Rebuttal: The reserve ratio can only be set at 1.40 if the FDIC justifies it through a notice and comment rulemaking.1 A much more likely assumption is that the FDIC, if it is accorded the 1.15 - 1.40 % range in HR 3717, will seek to maintain the designated reserve ratio at 1.25 percent. As Chairman Powell noted in a recent speech:

"I know that some banks are very concerned about the costs of the FDIC's reform proposals. I can tell you that in many cases their fears are being generated by unfounded assumptions about how the new system would work. For example, I've heard some bankers say that they believe if the FDIC had greater discretion to manage the funds, it would simply set the target at the highest possible level and peg the fund ratio there. This is ridiculous. Nothing in the FDIC's history suggests we would do that."

The FSR's assumption that the FDIC will set the designated reserve ratio at 1.40% accounts for more than half of the FSR's premium cost estimates.

2. FSR assumption: The FDIC estimate of a 13.6 basis point "cost" of proposed coverage increases equates to 13.6 basis point premium.

Rebuttal: The FDIC's estimate of 13.6 basis points is not a premium cost estimate, it is an estimate of the dilution of the reserve ratio due to coverage increases provided for in the bill (the estimate includes both Day 1 dilution due to the newly insured status of existing deposits, and potential future dilution as a result of new deposits attracted to the system). A 13.6 basis point dilution of the reserve ratio does not equate to a $0.136 premium increase. The reserve ratio is computed based on estimated insured deposits, a lower number than the assessment base, which is total domestic deposits. Thus, every $.01 premium charge results in an increase in the BIF reserve ratio of 1.5 basis points. Accordingly, a 3 basis point drop in the BIF reserve ratio below 1.25% can be made up with a $.02 premium.
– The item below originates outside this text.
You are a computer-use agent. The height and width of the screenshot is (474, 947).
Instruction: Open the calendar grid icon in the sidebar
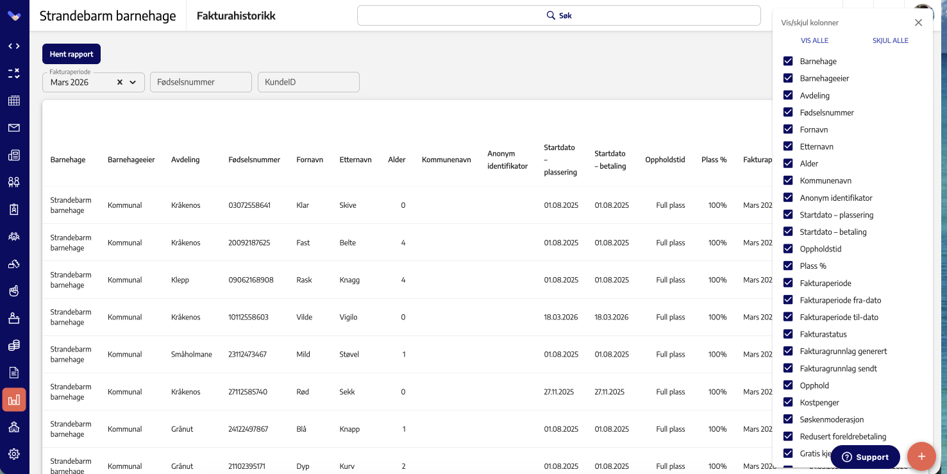tap(14, 101)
3. FSR assumption: The FDIC estimate of 13.6 basis point dilution of the fund would have to be made up by a one-time premium increase.

Rebuttal: The FDIC estimate includes existing deposits that become insured due to the higher coverage levels. It also includes new deposits attracted into the system because of the coverage increase. New deposits attracted into the system will occur over time, not instantaneously. Accordingly, it is erroneous to assume there will be a one-time charge for these new deposits.

In fact, the reserve ratio of the combined BIF/SAIF is 1.29%. The FDIC estimates the immediate dilution of the reserve ratio due to the newly insured status of existing deposits would be 8.4 basis points (4.4 basis points for the general coverage and retirement account increases and 4 basis points for the municipal deposits coverage increase), bringing the reserve ratio down to just below 1.21%. To restore the reserve ratio to 1.25% would require $1.4 billion, or a 3.1 cent ($.031) premium, far lower than FSR estimates. (This assumes the FDIC will set the new designated reserve ratio at 1.25% after the bill's passage. It could be set lower.)

4. FSR assumption: The FDIC will assess a high one-time premium to capitalize the fund at the designated reserve ratio.

Rebuttal: The bill anticipates that the FDIC will set a small, steady premium. The bill specifically anticipates that the reserve ratio will float within a range. And the FDIC is directed to set premiums to avoid wide swings. In fact, the 4/16/02 manager's amendment establishes a rate of 1 basis point (1 cent) for the highest rated banks. Moreover, other factors besides paid-in premiums impact the reserve ratio, so premium income alone is not necessary to maintain the DRR. The fund reserves will earn in excess of $1 billion in investment income each year, which accrue to the benefit of the reserve ratio.


Kenneth A. Guenther
President and CEO

cc: Chairman Bachus
Representative LaFalce
Representative Waters

1 Under the bill, when setting the designated reserve ratio, the FDIC must take into account such factors as the risk of loss to the insurance fund, including historic and potential losses; the economic conditions affecting depository institutions to prevent sharp swings in the assessment rates, and any other factors the Board may deem to be appropriate.